### PROVIDED RECORDS
┄┄┄┄┄┄
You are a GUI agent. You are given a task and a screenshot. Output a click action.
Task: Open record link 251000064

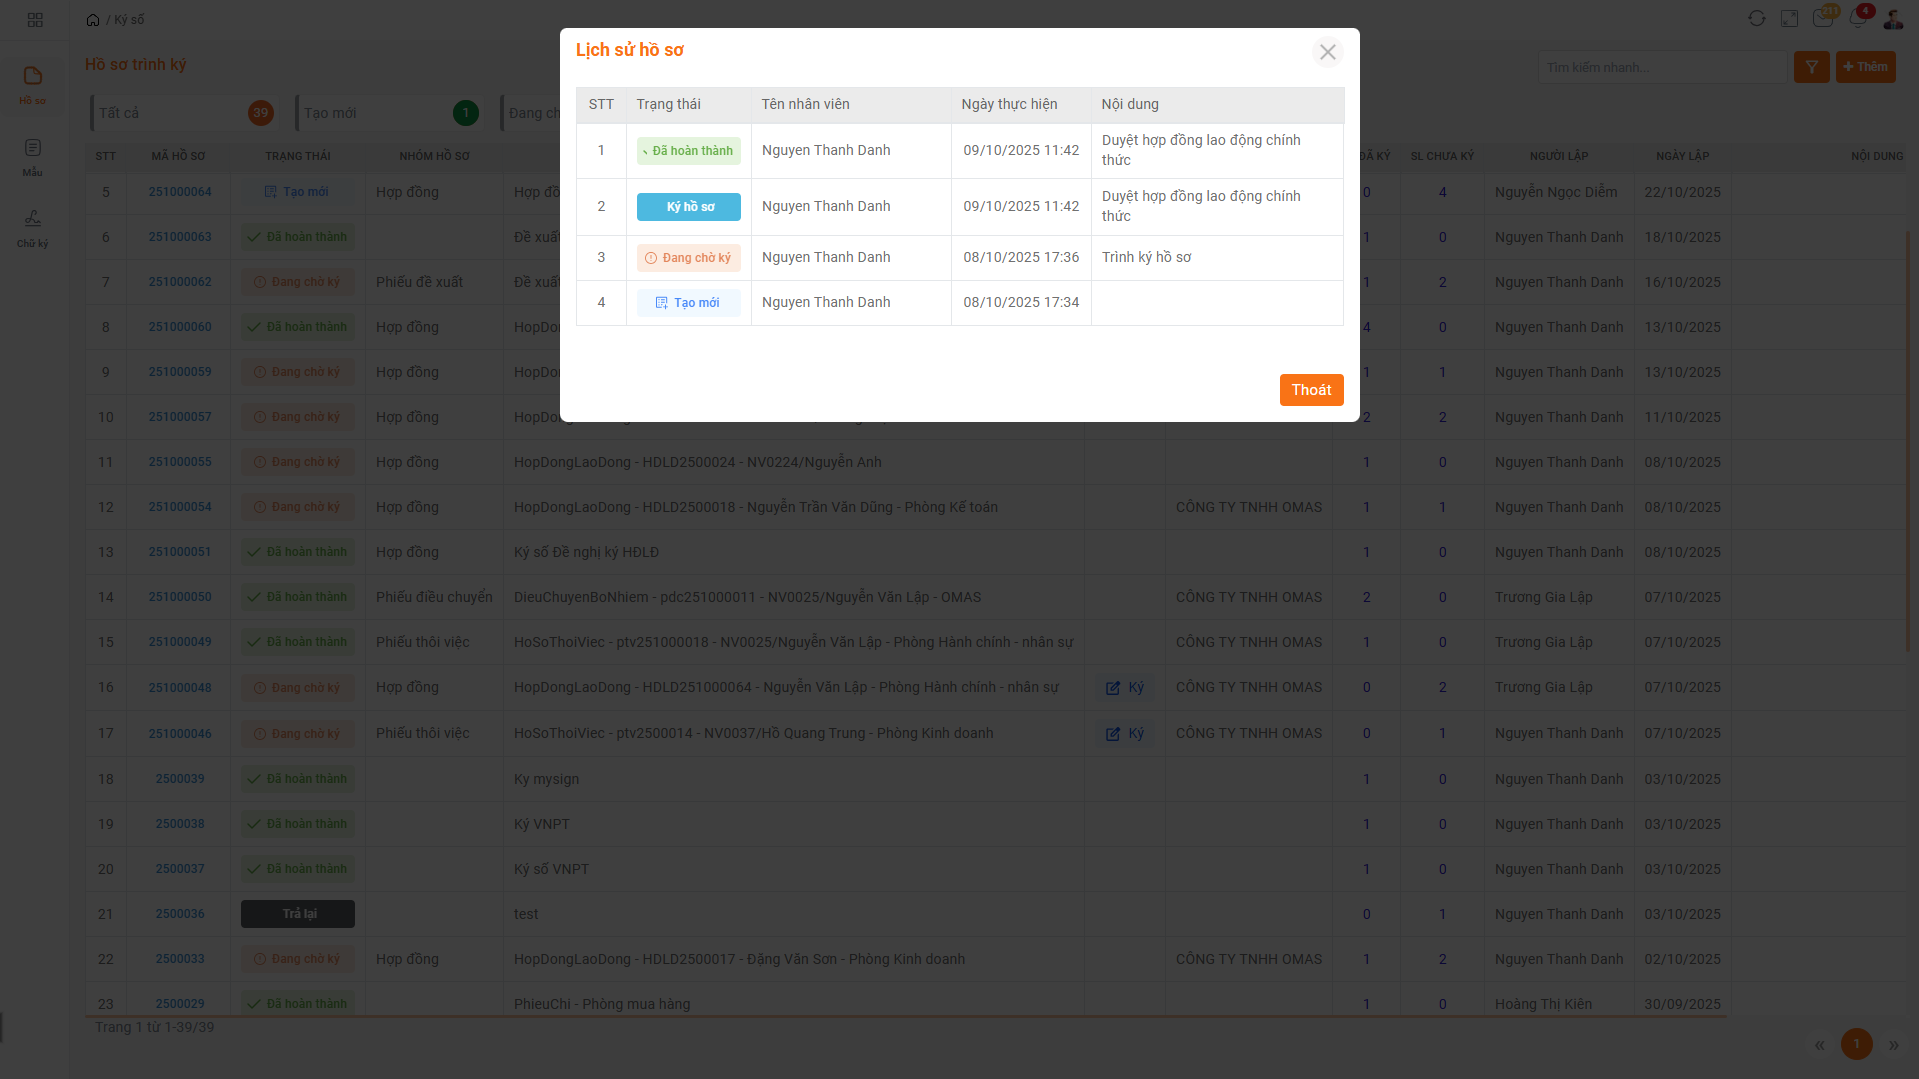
┄┄┄┄┄┄
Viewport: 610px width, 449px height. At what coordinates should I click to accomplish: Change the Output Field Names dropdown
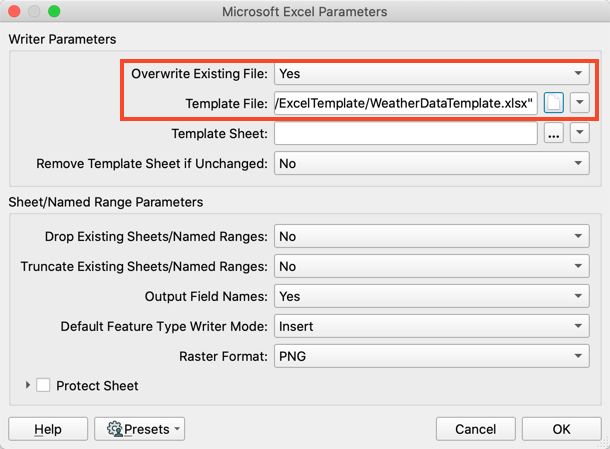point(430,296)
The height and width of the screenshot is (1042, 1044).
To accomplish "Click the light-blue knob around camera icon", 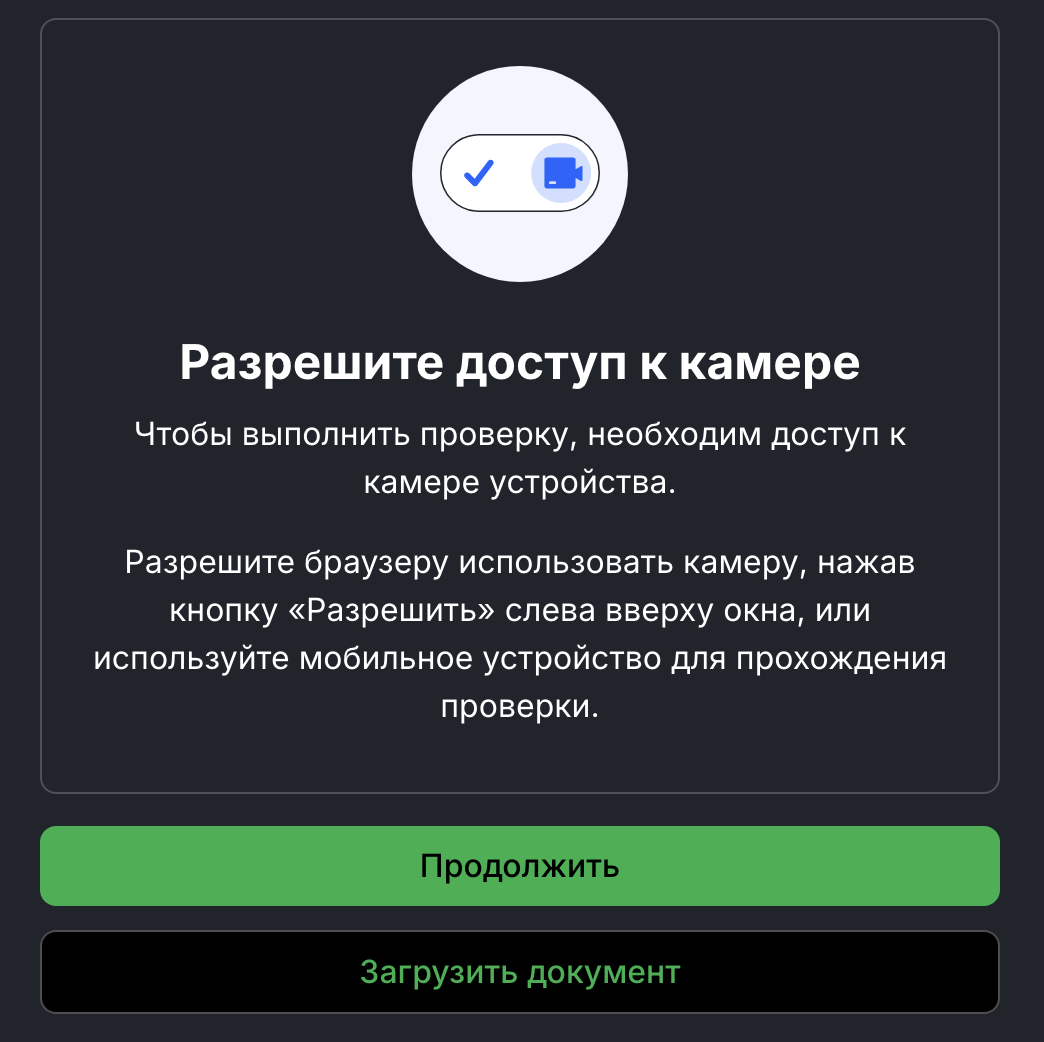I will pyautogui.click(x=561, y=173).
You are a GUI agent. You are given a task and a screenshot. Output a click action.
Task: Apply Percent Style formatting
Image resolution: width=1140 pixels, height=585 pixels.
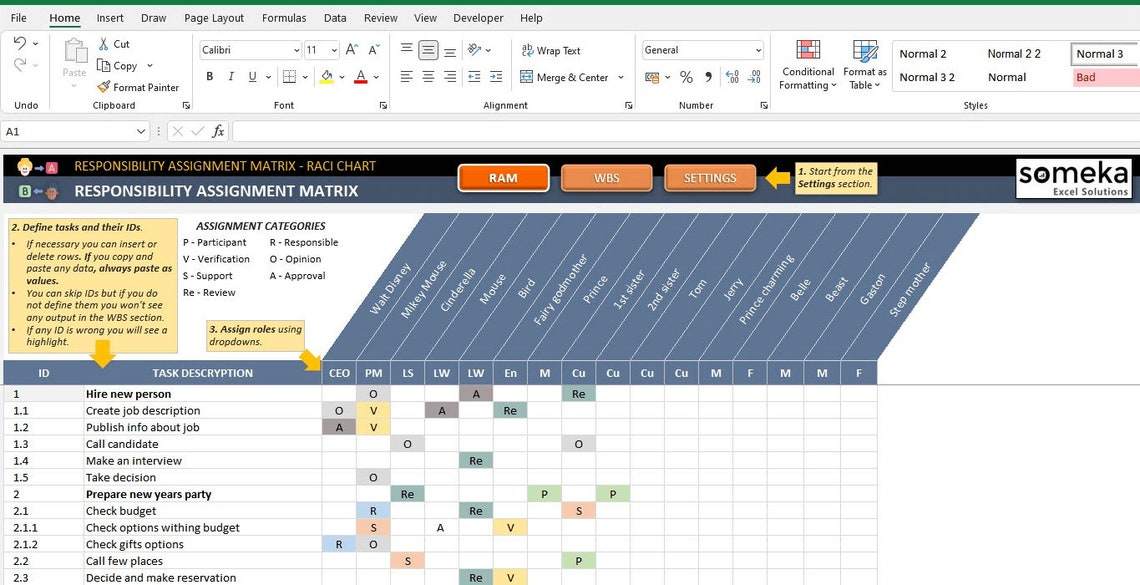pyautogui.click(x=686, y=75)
┄┄┄┄┄┄
### WORK TO COMPLETE
Gather every line from the records above that contains the word "width". Copy each line as it appears.

### WORKED SOLUTION
Viewport: 610px width, 449px height. At what coordinates should I click to accomplish: Change the Output Field Names dropdown
The height and width of the screenshot is (1042, 1044).
Image resolution: width=1140 pixels, height=585 pixels.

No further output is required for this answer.